Your objective
In the personal account below, reproduce word for word the stretch from "Since the day" through "of little problems.".

Document extract
>>>

Much has happened over the past week and a half. I was an emotional wreck in the days leading up to my leaving Austin. It is very hard to leave your child behind whom you have just watched practically rise from the dead before your very eyes. But I had done what I could do to help get Parker set up for success in his life going forward, and I knew he was in good hands with Quinn by his side.
Since the day I left Austin I have had a second, diagnostic mammogram; I have attended my brother's wedding in a very interesting Russian ceremony in DC; I have driven my parents home to Bay Head when my father became ill; I received a text message from James that filled me with pride; I spent the weekend digging up papers for my Dad's 2008 taxes to be sent to the accountant; I have taken the train home again, and yesterday went for a stereotactic biopsy because the second mammogram confirmed what the first one suggested. A couple of little problems.

<<<

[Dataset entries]
>>>

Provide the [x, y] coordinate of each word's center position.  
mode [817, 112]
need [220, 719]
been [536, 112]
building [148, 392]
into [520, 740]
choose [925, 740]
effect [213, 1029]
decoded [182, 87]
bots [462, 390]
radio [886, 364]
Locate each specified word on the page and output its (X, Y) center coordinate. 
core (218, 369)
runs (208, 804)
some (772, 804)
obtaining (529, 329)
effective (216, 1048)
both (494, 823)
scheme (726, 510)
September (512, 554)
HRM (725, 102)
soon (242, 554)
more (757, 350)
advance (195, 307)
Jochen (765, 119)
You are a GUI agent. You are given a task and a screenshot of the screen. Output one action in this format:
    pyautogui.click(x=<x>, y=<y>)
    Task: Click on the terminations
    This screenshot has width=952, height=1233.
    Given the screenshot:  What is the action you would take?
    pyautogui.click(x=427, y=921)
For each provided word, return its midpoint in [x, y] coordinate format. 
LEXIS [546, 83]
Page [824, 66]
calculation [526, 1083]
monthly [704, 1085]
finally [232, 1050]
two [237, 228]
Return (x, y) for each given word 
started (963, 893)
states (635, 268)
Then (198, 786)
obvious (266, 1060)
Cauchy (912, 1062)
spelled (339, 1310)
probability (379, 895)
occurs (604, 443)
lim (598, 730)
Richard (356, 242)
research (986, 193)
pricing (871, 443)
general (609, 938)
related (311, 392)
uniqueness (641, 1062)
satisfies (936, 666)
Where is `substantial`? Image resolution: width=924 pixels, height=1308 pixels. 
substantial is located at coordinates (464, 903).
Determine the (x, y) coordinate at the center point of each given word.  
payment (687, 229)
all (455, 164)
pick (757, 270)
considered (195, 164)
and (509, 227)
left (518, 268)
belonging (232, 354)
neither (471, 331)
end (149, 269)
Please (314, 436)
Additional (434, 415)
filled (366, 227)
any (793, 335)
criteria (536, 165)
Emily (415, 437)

<<<

Result of the exercise
Since the day I left Austin I have had a second, diagnostic mammogram; I have attended my brother's wedding in a very interesting Russian ceremony in DC; I have driven my parents home to Bay Head when my father became ill; I received a text message from James that filled me with pride; I spent the weekend digging up papers for my Dad's 2008 taxes to be sent to the accountant; I have taken the train home again, and yesterday went for a stereotactic biopsy because the second mammogram confirmed what the first one suggested. A couple of little problems.